Re: [PATCH RESEND v9 2/3] fuse: add optional kernel-enforced timeout for requests

Joanne Koong <joannelkoong@xxxxxxxxx> · Mon, 2 Dec 2024 21:11:57 -0800

On Mon, Dec 2, 2024 at 8:31 PM Sergey Senozhatsky
<senozhatsky@xxxxxxxxxxxx> wrote:
>
> On (24/12/02 11:29), Joanne Koong wrote:
> > > >> In those cases 1 minute fuse timeout will overshot HUNG_TASK_TIMEOUT
> > > >> and then the question is whether HUNG_TASK_PANIC is set.
> > > >>
> > > >> On the other hand, setups that set much lower timeout than
> > > >> DEFAULT_HUNG_TASK_TIMEOUT=120 will have extra CPU activities regardless,
> > > >> just because watchdogs will run more often.
> > > >>
> > > >> Tomasz, any opinions?
> > > >
> > > > First of all, thanks everyone for looking into this.
> >
> > Hi Sergey and Tomasz,
> >
> > Sorry for the late reply - I was out the last couple of days.
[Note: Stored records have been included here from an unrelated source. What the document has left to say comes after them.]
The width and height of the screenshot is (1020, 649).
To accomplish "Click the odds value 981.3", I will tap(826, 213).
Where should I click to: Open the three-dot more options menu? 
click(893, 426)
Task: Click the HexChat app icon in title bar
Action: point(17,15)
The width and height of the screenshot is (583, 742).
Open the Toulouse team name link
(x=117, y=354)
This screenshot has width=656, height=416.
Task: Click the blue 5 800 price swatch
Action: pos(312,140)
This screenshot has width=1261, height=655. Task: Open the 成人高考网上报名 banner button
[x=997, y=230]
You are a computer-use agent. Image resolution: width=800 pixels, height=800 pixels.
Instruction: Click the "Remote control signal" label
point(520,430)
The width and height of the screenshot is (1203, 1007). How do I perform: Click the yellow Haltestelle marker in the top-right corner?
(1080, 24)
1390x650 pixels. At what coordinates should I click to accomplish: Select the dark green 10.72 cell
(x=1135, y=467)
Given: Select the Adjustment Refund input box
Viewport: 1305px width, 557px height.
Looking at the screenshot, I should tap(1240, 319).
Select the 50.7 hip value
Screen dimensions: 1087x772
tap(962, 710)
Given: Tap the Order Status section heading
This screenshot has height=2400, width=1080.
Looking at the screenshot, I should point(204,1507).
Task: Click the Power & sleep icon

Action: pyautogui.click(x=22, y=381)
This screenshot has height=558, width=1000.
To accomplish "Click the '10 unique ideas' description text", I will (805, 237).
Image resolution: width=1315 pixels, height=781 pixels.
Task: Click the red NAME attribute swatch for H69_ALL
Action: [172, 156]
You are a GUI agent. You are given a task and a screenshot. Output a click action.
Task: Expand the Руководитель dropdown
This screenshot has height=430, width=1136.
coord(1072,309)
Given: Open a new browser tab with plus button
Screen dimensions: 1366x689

Thanks
> > Bernd for weighing in and answering the questions!
> >
> > > >
> > > > How about keeping a list of requests in the FIFO order (in other
> > > > words: first entry is the first to timeout) and whenever the first
> > > > entry is being removed from the list (aka the request actually
> > > > completes), re-arming the timer to the timeout of the next request in
> > > > the list? This way we don't really have any timer firing unless there
> > > > is really a request that timed out.
> >
> > I think the issue with this is that we likely would end up wasting
> > more cpu cycles. For a busy FUSE server, there could be hundreds
> > (thousands?) of requests that happen within the span of
> > FUSE_TIMEOUT_TIMER_FREQ seconds.
>
> So, a silly question - can we not do that maybe?
>
> What I'm thinking about is what if instead of implementing fuse-watchdog
> and tracking jiffies per request we'd switch to timeout aware operations
> and use what's already in the kernel?  E.g. instead of wait_event() we'd
> use wait_event_timeout() and would configure timeout per connection
> (also bringing in current hung-task-watchdog timeout value into the
> equation), using MAX_SCHEDULE_TIMEOUT as a default (similarly to what
> core kernel does).  The first req that timeouts kills its siblings and
> the connection.

Using timeout aware operations like wait_event_timeout() associates a
timer per request (see schedule_timeout()) and this approach was tried
in v6 [1] but the overhead of having a timer per request showed about
a 1.5% drop in throughput [1], which is why we ended up pivoting to a
periodic watchdog timer that triggers at set intervals.

Thanks,
Joanne

[1] https://lore.kernel.org/linux-fsdevel/CAJnrk1bdyDq+4jo29ZbyjdcbFiU2qyCGGbYbqQc_G23+B_Xe_Q@xxxxxxxxxxxxxx/